There is a key difference between these two cases. Felix Thorel was a French citizen 70 years after the French Revolution. He may have been unschooled but he knew as a Frenchman he had the right to sue when had been wronged. The witch trial was not a Salem or Samlesbury lynching, but a French civil trial in which affidavits were presented before a judge. 19th Century France, despite any of its faults, believed in the rights of its citizens no matter whether he or she was considered a witch or not.

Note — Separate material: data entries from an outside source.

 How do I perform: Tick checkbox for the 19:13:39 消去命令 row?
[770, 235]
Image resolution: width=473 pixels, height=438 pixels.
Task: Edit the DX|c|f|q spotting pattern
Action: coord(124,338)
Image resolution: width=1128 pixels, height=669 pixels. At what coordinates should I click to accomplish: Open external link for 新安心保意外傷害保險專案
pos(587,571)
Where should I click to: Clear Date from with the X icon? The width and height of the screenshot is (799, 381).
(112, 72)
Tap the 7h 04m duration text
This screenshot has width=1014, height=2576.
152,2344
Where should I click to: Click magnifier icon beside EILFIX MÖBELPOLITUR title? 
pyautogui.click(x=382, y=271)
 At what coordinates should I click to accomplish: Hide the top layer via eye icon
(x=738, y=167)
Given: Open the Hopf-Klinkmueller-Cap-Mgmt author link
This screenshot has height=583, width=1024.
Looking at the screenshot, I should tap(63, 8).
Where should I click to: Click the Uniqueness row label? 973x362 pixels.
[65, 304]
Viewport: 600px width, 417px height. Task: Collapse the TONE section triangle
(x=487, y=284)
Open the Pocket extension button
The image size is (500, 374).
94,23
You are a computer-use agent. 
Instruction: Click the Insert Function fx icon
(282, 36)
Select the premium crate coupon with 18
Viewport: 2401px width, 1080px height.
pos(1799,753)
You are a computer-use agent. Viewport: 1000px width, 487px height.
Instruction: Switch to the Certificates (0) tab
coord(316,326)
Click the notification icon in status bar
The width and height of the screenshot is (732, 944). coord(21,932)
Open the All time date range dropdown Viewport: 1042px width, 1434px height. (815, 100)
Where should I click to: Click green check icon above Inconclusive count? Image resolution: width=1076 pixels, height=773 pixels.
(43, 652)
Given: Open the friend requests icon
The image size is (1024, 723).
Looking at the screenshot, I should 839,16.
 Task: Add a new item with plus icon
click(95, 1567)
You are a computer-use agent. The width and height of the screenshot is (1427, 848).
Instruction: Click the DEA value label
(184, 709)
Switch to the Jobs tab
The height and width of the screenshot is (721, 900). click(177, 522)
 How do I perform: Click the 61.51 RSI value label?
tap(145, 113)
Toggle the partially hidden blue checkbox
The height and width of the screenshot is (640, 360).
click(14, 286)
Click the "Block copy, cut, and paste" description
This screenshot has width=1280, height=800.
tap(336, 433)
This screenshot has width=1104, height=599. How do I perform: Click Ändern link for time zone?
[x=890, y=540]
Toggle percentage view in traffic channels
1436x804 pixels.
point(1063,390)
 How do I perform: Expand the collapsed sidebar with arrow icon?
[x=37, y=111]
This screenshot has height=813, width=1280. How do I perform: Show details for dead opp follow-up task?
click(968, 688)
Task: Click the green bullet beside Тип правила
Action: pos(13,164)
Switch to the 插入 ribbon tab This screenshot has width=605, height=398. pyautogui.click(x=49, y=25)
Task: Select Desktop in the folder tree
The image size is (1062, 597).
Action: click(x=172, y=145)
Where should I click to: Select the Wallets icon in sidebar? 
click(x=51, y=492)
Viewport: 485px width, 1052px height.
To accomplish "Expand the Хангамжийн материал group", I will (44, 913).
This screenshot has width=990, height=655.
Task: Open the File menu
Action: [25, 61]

That is the distinction between witchcraft-persecuting societies and witchcraft-practicing societies. Modern lawsuits in Britain and North America on the subject of witchcraft are, post-Felix Thorel, launched by witches trying to get Wiccanism recognized for statutory holidays or standing up for their rights to public practice. They are no longer, thank goodness trying to save themselves from the stake.
The recent case of Pakistani schoolgirl Malala Yousufzai is also a witchraft-persecuting one, except for its happy ending. She was shot by the Taliban because she wanted to attend school; in their myopic eyes she was practicing the sorcery of seeking an education, and they used bullets rather than a stake. She is alive today because she was able to leave Pakistan for Great Britain. To end horrors like the burning in Papua New Guinea, Oxfam says, criminalize accusations of sorcery instead of in any way conceding a citizenry may persecute sorcerers. “Education is essential,” Oxfam adds – for societies in Papua New Guinea, Africa, Pakistan, and many others, where a concept of citizenry resides in the dark ages.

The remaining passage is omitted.